## Source material:

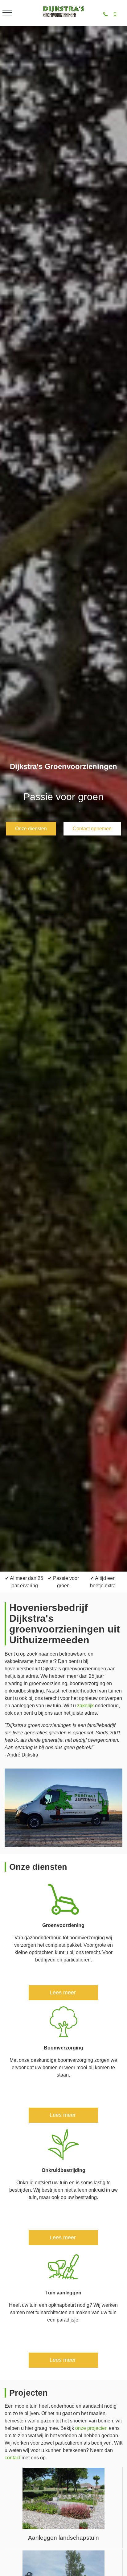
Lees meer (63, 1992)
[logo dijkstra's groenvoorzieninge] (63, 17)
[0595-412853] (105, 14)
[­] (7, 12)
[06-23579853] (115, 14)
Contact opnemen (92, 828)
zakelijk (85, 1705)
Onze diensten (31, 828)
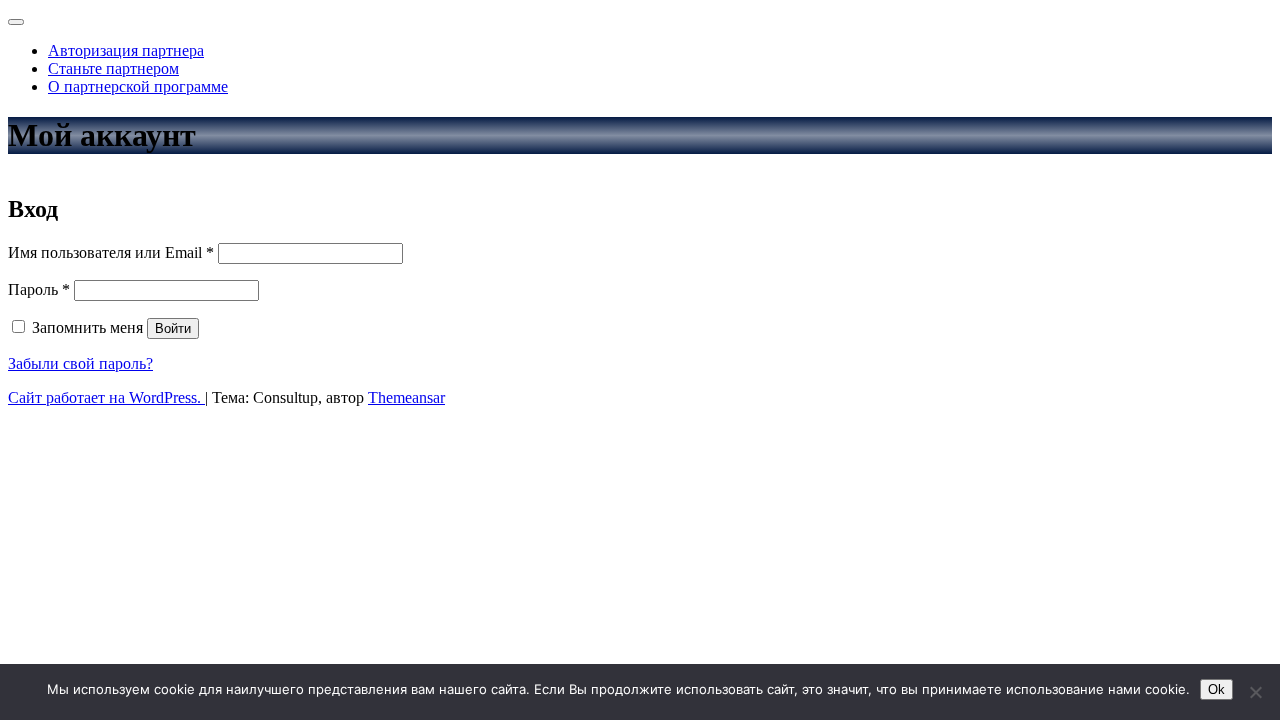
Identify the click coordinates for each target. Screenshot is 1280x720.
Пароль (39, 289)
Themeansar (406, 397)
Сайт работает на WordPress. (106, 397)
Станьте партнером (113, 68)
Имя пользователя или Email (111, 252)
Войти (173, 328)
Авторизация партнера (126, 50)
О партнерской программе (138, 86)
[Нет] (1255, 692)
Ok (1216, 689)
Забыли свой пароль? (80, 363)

## To do:
What should be set down is every line from the opening of the records through the line that contains "Войти (173, 328)", exactly, with pictures left out.

## Answer to this problem:
Lees meer (63, 1992)
[logo dijkstra's groenvoorzieninge] (63, 17)
[0595-412853] (105, 14)
[­] (7, 12)
[06-23579853] (115, 14)
Contact opnemen (92, 828)
zakelijk (85, 1705)
Onze diensten (31, 828)
Identify the click coordinates for each target. Screenshot is 1280x720.
Пароль (39, 289)
Themeansar (406, 397)
Сайт работает на WordPress. (106, 397)
Станьте партнером (113, 68)
Имя пользователя или Email (111, 252)
Войти (173, 328)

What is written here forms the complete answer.